Integrodifference models for evolutionary processes in biological invasions.

Individual variability in dispersal and reproduction abilities can lead to evolutionary processes that may have significant effects on the speed and shape of biological invasions. Spatial sorting, an evolutionary process through which individuals with the highest dispersal ability tend to agglomerate at the leading edge of an invasion front, and spatial selection, spatially heterogeneous forces of selection, are among the fundamental evolutionary forces that can change range expansions. Most mathematical models for these processes are based on reaction-diffusion equations, i.e., time is continuous and dispersal is Gaussian. We develop novel theory for how evolution shapes biological invasions with integrodifference equations, i.e., time is discrete and dispersal can follow a variety of kernels.
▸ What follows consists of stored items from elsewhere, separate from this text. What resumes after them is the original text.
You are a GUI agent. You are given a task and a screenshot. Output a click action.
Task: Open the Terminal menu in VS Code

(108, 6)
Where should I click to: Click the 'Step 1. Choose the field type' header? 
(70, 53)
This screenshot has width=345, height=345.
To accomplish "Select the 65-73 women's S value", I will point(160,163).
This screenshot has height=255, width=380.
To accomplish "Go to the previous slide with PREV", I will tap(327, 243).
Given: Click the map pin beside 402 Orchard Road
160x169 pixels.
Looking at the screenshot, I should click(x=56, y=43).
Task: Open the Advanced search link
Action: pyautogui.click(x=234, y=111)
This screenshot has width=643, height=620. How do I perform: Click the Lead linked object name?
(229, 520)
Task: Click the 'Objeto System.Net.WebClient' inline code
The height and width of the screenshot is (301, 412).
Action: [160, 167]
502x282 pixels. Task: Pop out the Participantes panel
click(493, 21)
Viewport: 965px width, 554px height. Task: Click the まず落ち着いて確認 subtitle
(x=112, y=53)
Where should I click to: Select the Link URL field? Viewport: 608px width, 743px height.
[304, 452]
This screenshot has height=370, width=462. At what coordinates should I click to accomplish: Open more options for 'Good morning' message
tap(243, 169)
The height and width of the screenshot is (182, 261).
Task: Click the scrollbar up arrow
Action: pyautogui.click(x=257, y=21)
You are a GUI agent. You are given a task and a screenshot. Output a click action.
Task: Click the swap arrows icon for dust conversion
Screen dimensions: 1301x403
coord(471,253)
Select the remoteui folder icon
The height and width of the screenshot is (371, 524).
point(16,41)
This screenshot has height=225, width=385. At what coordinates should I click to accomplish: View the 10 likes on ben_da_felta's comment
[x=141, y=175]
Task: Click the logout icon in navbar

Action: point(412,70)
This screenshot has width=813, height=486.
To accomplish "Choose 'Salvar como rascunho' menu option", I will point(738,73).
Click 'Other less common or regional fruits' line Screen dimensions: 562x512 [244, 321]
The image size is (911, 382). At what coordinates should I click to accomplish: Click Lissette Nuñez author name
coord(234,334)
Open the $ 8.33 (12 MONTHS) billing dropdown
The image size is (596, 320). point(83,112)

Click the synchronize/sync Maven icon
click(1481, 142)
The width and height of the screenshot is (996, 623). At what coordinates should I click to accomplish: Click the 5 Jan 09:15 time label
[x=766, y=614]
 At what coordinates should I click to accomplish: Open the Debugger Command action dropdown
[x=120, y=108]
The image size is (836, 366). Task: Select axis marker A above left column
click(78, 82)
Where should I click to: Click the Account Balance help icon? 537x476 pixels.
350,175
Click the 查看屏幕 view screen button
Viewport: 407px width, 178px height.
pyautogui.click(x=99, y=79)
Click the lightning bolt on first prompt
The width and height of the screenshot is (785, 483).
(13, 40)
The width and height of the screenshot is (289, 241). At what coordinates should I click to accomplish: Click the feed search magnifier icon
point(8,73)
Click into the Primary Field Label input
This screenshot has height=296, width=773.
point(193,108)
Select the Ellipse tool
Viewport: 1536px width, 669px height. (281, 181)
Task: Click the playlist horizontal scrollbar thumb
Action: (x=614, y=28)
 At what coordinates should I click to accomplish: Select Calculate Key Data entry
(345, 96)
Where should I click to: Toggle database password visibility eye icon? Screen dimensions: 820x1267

Our model tracks how the distribution of growth rates and dispersal ability in the population changes from one generation to the next in continuous space. We include mutation between types and a potential trade-off between dispersal ability and growth rate. We perform the analysis of such models in continuous and discrete trait spaces, i.e., we determine the existence of travelling wave solutions, asymptotic spreading speeds and their linear determinacy, as well as the population distributions at the leading edge. We also establish the relation between asymptotic spreading speeds and mutation probabilities. We observe conditions for when spatial sorting emerges and when it does not and also explore conditions where anomalous spreading speeds occur, as well as possible effects of deleterious mutations in the population.